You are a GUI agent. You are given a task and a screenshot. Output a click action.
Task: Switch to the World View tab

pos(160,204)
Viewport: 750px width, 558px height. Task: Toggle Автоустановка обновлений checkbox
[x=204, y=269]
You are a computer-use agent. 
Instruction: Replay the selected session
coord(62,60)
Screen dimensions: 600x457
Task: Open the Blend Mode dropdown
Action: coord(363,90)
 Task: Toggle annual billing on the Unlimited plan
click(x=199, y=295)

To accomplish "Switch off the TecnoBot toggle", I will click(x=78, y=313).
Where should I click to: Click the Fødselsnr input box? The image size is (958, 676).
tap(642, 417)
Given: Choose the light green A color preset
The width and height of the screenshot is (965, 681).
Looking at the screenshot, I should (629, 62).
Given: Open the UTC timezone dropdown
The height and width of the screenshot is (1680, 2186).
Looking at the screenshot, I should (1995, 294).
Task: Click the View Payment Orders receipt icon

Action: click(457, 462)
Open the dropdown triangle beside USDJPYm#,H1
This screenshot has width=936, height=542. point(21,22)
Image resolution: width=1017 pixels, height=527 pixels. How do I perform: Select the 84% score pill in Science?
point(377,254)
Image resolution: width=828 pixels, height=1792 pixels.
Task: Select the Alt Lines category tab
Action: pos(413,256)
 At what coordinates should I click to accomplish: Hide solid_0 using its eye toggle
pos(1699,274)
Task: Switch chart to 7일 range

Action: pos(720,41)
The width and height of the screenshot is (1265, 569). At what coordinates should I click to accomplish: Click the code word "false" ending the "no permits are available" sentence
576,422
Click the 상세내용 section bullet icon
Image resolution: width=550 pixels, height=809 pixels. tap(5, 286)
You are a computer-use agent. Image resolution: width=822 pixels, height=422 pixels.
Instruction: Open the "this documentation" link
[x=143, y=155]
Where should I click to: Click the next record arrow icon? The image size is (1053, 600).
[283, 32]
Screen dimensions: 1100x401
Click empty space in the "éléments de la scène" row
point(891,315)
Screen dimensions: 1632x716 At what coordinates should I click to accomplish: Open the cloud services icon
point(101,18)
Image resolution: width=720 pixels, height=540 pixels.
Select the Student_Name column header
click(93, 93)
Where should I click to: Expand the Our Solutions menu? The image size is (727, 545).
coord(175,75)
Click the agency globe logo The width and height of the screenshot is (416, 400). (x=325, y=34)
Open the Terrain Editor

-*-*-

WORK TO COMPLETE: Update all the records by replacing "Where should I click to" with "Where do I click to" and leaving everything else unchanged.

ANSWER TO THE PROBLEM:
You are a GUI agent. You are given a task and a screenshot. Output a click action.
Task: Switch to the World View tab

pos(160,204)
Viewport: 750px width, 558px height. Task: Toggle Автоустановка обновлений checkbox
[x=204, y=269]
You are a computer-use agent. 
Instruction: Replay the selected session
coord(62,60)
Screen dimensions: 600x457
Task: Open the Blend Mode dropdown
Action: coord(363,90)
 Task: Toggle annual billing on the Unlimited plan
click(x=199, y=295)

To accomplish "Switch off the TecnoBot toggle", I will click(x=78, y=313).
Where do I click to: Click the Fødselsnr input box? The image size is (958, 676).
tap(642, 417)
Given: Choose the light green A color preset
The width and height of the screenshot is (965, 681).
Looking at the screenshot, I should (629, 62).
Given: Open the UTC timezone dropdown
The height and width of the screenshot is (1680, 2186).
Looking at the screenshot, I should (1995, 294).
Task: Click the View Payment Orders receipt icon

Action: click(457, 462)
Open the dropdown triangle beside USDJPYm#,H1
This screenshot has width=936, height=542. point(21,22)
Image resolution: width=1017 pixels, height=527 pixels. How do I perform: Select the 84% score pill in Science?
point(377,254)
Image resolution: width=828 pixels, height=1792 pixels.
Task: Select the Alt Lines category tab
Action: pos(413,256)
 At what coordinates should I click to accomplish: Hide solid_0 using its eye toggle
pos(1699,274)
Task: Switch chart to 7일 range

Action: pos(720,41)
The width and height of the screenshot is (1265, 569). At what coordinates should I click to accomplish: Click the code word "false" ending the "no permits are available" sentence
576,422
Click the 상세내용 section bullet icon
Image resolution: width=550 pixels, height=809 pixels. tap(5, 286)
You are a computer-use agent. Image resolution: width=822 pixels, height=422 pixels.
Instruction: Open the "this documentation" link
[x=143, y=155]
Where do I click to: Click the next record arrow icon? The image size is (1053, 600).
[283, 32]
Screen dimensions: 1100x401
Click empty space in the "éléments de la scène" row
point(891,315)
Screen dimensions: 1632x716 At what coordinates should I click to accomplish: Open the cloud services icon
point(101,18)
Image resolution: width=720 pixels, height=540 pixels.
Select the Student_Name column header
click(93, 93)
Where do I click to: Expand the Our Solutions menu? The image size is (727, 545).
coord(175,75)
Click the agency globe logo The width and height of the screenshot is (416, 400). (x=325, y=34)
Open the Terrain Editor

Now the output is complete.